Case ID: so2d_868/html/0666-02.html
Source: Caselaw Access Project
Author: {"author": "PER CURIAM.", "license": "Public Domain", "url": "https://static.case.law/"}
Date Created: 2024-08-24T03:29:51.129683

Sang NGUYEN, Appellant, v. STATE of Florida, Appellee.
    No. 1D03-3673.
    District Court of Appeal of Florida, First District.
    March 26, 2004.
    Appellant, pro se.
    Charlie Crist, Attorney General and Trisha Meggs Pate, Assistant Attorney General, Office of the Attorney General, Tallahassee, for Appellee.
   PER CURIAM.

Pursuant to Florida Rule of Criminal Procedure 3.850, Appellant filed a postcon-viction motion which the trial court denied following an evidentiary hearing. Thereafter, Appellant filed a motion entitled “motion for rehearing and motion for extension of time for amended motion for rehearing.” The trial court denied the motion for rehearing as being without merit. However, the trial court denied Appellant’s motion for extension of time, concluding Florida Rule of Criminal Procedure 3.850(g) prevented the court from granting such a motion.

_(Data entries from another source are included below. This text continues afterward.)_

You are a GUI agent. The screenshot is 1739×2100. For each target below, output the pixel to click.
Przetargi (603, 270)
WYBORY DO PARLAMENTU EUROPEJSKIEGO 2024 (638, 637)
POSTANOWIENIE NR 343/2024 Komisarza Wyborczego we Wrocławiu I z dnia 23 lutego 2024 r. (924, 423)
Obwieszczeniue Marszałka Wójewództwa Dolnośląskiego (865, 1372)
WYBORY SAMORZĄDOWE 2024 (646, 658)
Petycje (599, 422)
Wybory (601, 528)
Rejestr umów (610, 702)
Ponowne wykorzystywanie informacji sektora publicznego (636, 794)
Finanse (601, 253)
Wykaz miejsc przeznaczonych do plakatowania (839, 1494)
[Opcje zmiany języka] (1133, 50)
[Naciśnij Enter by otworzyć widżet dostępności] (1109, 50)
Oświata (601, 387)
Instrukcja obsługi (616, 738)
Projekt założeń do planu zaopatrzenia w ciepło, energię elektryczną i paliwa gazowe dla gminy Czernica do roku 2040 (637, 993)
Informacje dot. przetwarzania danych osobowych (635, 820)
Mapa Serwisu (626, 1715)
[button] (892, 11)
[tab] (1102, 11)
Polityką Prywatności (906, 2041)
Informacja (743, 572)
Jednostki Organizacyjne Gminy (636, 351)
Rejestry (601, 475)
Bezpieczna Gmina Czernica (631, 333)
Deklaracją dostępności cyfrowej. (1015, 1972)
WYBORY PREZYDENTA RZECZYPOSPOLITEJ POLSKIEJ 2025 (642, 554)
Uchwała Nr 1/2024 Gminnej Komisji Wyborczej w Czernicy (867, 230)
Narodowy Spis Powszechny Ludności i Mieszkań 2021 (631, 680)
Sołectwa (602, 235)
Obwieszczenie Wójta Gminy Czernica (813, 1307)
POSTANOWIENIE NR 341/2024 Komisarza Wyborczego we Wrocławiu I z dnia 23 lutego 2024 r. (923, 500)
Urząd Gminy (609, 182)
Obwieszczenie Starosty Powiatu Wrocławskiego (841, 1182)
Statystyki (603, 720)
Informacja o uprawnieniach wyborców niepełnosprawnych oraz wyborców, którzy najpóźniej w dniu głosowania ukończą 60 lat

The trial court, for good cause shown, may extend the time. See Fla. R.Crim. P. 3.050; State v. Boyd, 846 So.2d 458 (Fla.2003). Because the trial court denied Appellant’s motion apparently on its mistaken belief that it was precluded from granting an extension of time, we REVERSE and REMAND. See Janson v. State, 775 So.2d 434 (Fla. 5th DCA 2001). On remand, the trial court has the discretion to grant or deny the motion for extension of time.

REVERSED and REMANDED.

BOOTH, POLSTON, and HAWKES, JJ., concur.